Society does an outstanding job at not doing ‘money talk’ publicly. We talk about everything else. EastEnders, Donald Trump, the delays on the train, our extravagant holidays, the shoes we got on sale, but no not ‘Money’. Ever since I started the Boss of my money journey, I can see the discomfort in people’s face. I can literally hear them gulp down their anxiety when I bring up debt, credit cards, budgeting and savings. Or anything and everything to do with money and I am not sure if this is exclusively British. I personally believe that because we don’t have day to day honest money conversation with friends and family, it’s super hard for us to tell people ‘No’. Especially when we don’t have the money.
Consequently, saying ‘Yes’, when I should have said no to friends and family, definitely pushed me into my overdraft. It led me to use my credit cards, delay bills, late payment charges, not have enough that week for food and so on. But I know that you reading this, will make you smarter than me!
— I am not doing that again, says so!
Whether or not you say yes to your friends, do it from a place of truth, decide inline with your core values. Feeling bad, when we have to say no to people we love, is normal, but don’t let that feeling make your worse off. Feel bad and say No, anyway. Let them know, “it kills me saying no, but this is my truth”. I am sure they will appreciate your honesty over lying about it or feeling guilty afterwards. When you live your truth, you empower those around you to live in theirs.
Maintain a no-nonsense approach to friendship and money actions ..If you can’t tell your friend’s No- then God help you! Use these five tips to help you maintain good friendships while being the boss of your money:
Use these five tips to help you maintain good friendships while being the boss of your money:
Step 1 - Say no today so that you can say yes, tomorrow.

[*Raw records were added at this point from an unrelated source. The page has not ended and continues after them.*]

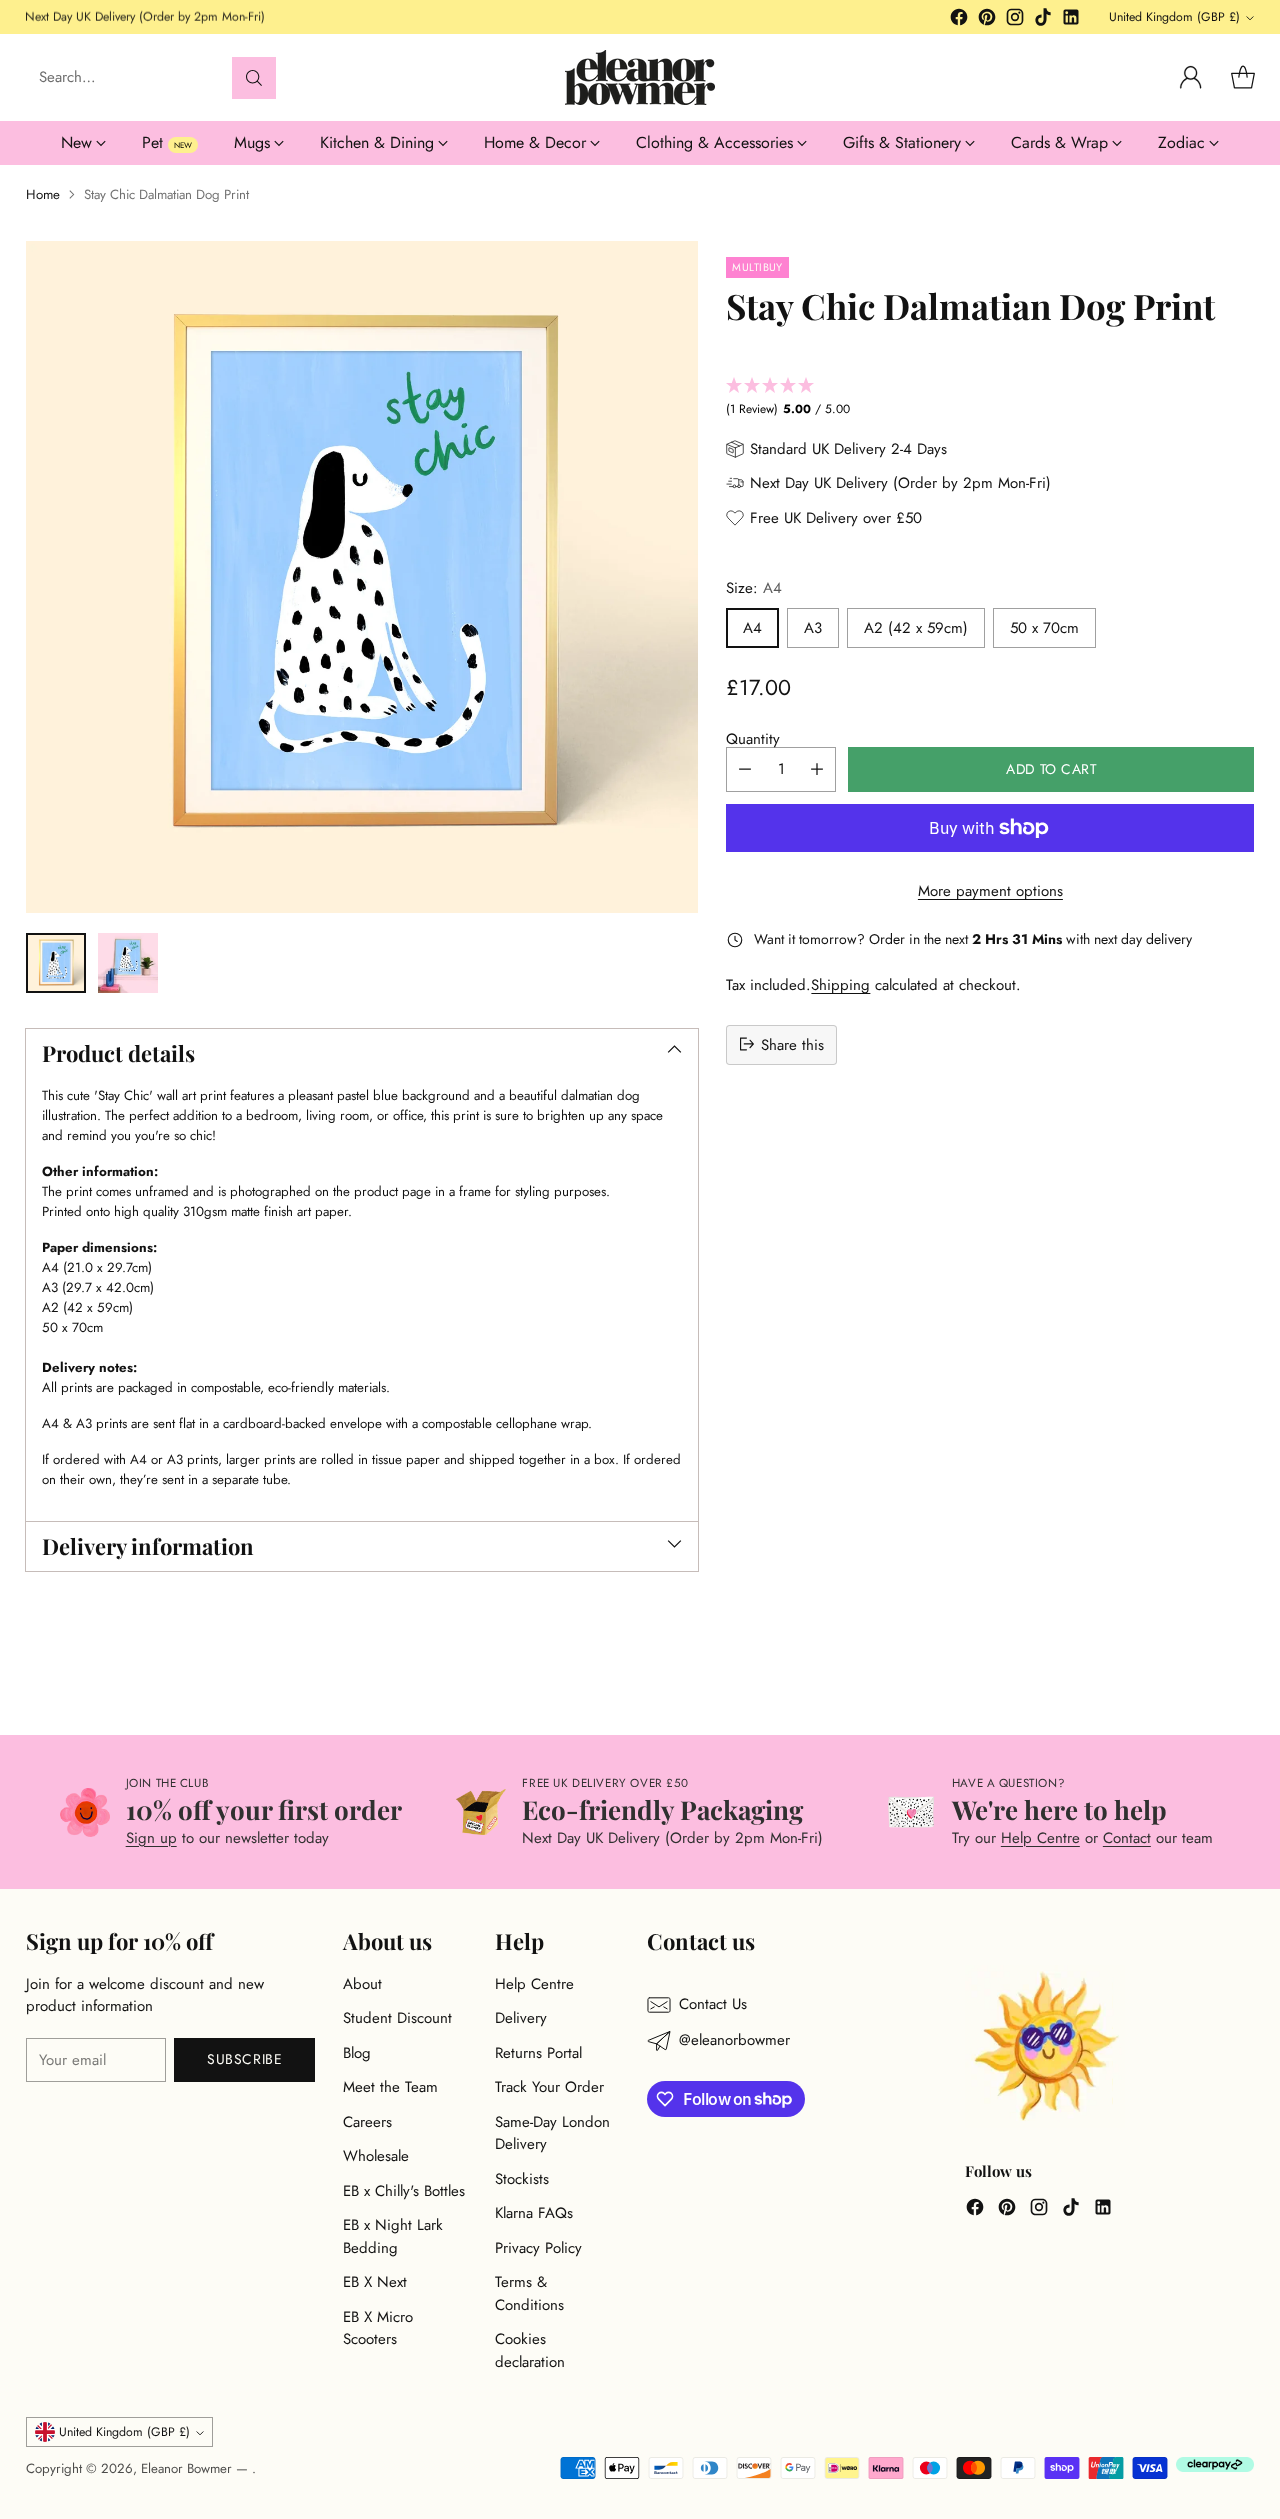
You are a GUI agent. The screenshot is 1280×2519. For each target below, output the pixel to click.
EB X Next (375, 2282)
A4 (752, 628)
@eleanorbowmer (734, 2040)
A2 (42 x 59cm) (916, 628)
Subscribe (244, 2059)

Step 2 - Be honest- live your truth.
Step 3 - It's better to have this type of conversation face to face. However, if you chicken out, give them a call- whatever you do, don't text them, saying 'Sorry, I can't come. I Can't Afford it'. That's rude. Whichever method you decide to use, show them that you value and respect your friendship.
Step 4 - Tell them promptly. Don’t raise their hope, when you know from the get-go, you can’t afford it.
Step 5 -Replace spending money for your time, help or support. So, help them organise the event, help them pack their suitcase for a holiday, offer to give them a lift to the airport If you can afford £5 petrol instead of £300 weekend away, cook dinner for them at home. There are so many ways of expressing love, gratitude, and celebrating with others that are inexpensive.
In moving forward as your financial situation improves, create a budget for birthdays, weddings, celebration events and gifts. This is where you allocate a certain amount into a savings pot. For example, you put £10-20 away each month. That way when a celebration pops up you have already planned towards it.
It is a sad reality if you have a friend that you cannot share your financial unease with. Having individuals like this in your life will keep you in debt, guilt and shame, which absolutely isn’t worth it. I know it’s not easy, but it’s something you need to build yourself up to do. Just.Say.No.